─── EXTRACT TO READ ───

Female prison inmates were yesterday shocked to hear the Prime Minister’s wife defend a scheme that resulted in them being owed thousands of euros for work rather than taking a stand in their defence.

The Prime Minister’s wife, Michelle Muscat, yesterday hit out at the Times of Malta’s “negative” reporting after it ran a story that 14 female inmates at the Corradino prison said they were owed over €16,000 for sewing they had done since last June. The work was carried out for the Love, Faith, Forgiveness project, which is endorsed by Ms Muscat, who chairs the Marigold Foundation

“Did she say when we’re going to get paid? “That’s what I’m interested in,” said one of the inmates who questioned why Mrs Muscat had not defended them.

Addressing a press conference yesterday, a visibly angry Mrs Muscat said the scheme allows inmates to get out of their cells and do something productive.

However, following this newspaper’s report, the inmates were barred from entering the workshop yesterday and today. They have no idea how long the ban will last.

“Nobody told us anything. We know some big-heads came today but that’s it. All we know is that we can’t go to the workshop and we don’t know how long this will last,” one inmate said, in tears, as she thanked the press for giving her a voice.

─── DATA PROVIDED ───

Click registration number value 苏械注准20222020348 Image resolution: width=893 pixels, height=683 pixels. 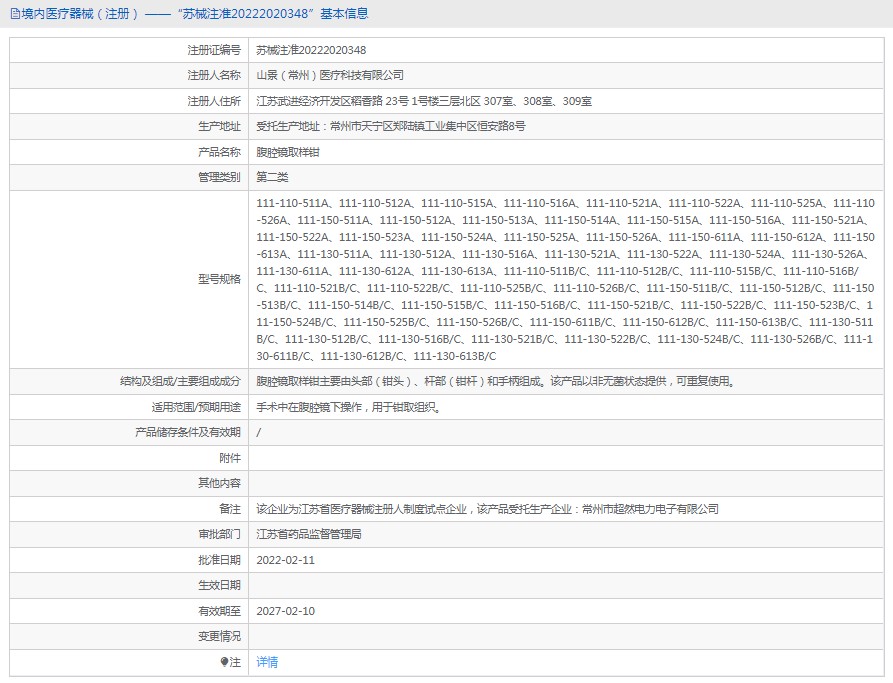point(311,50)
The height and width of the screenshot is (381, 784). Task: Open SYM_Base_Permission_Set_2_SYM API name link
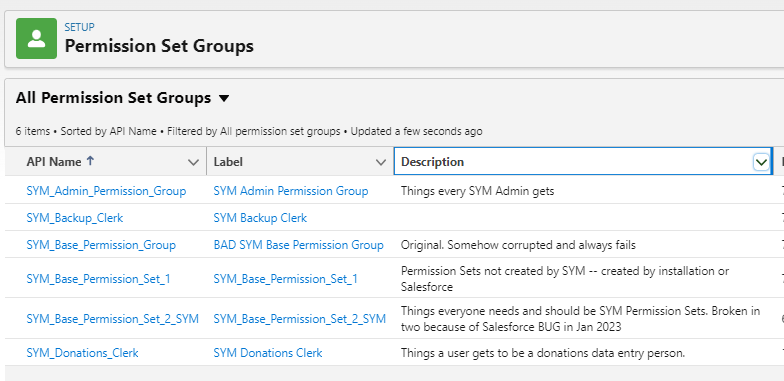pos(112,319)
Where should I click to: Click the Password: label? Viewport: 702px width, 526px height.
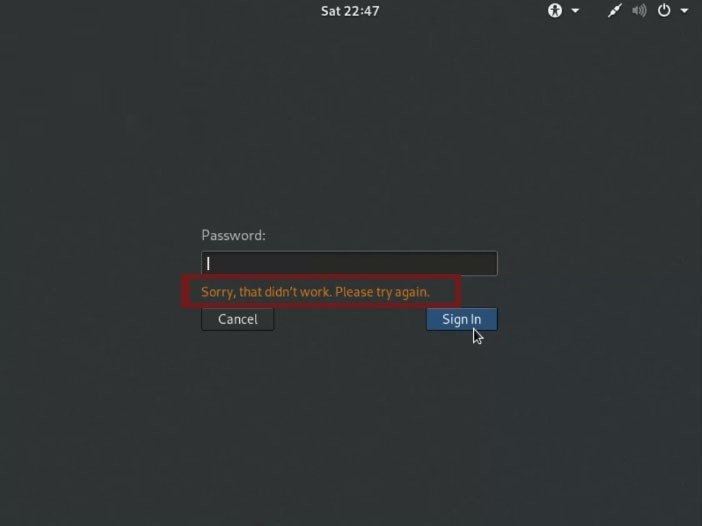(233, 235)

───

EXERCISE INSTRUCTIONS: Write out the article about the unpaid inmates from "Female prison inmates" up to and including "do something productive.". Rely solely on the article about the unpaid inmates, not on the entries.

ANSWER SPACE:
Female prison inmates were yesterday shocked to hear the Prime Minister’s wife defend a scheme that resulted in them being owed thousands of euros for work rather than taking a stand in their defence.

The Prime Minister’s wife, Michelle Muscat, yesterday hit out at the Times of Malta’s “negative” reporting after it ran a story that 14 female inmates at the Corradino prison said they were owed over €16,000 for sewing they had done since last June. The work was carried out for the Love, Faith, Forgiveness project, which is endorsed by Ms Muscat, who chairs the Marigold Foundation

“Did she say when we’re going to get paid? “That’s what I’m interested in,” said one of the inmates who questioned why Mrs Muscat had not defended them.

Addressing a press conference yesterday, a visibly angry Mrs Muscat said the scheme allows inmates to get out of their cells and do something productive.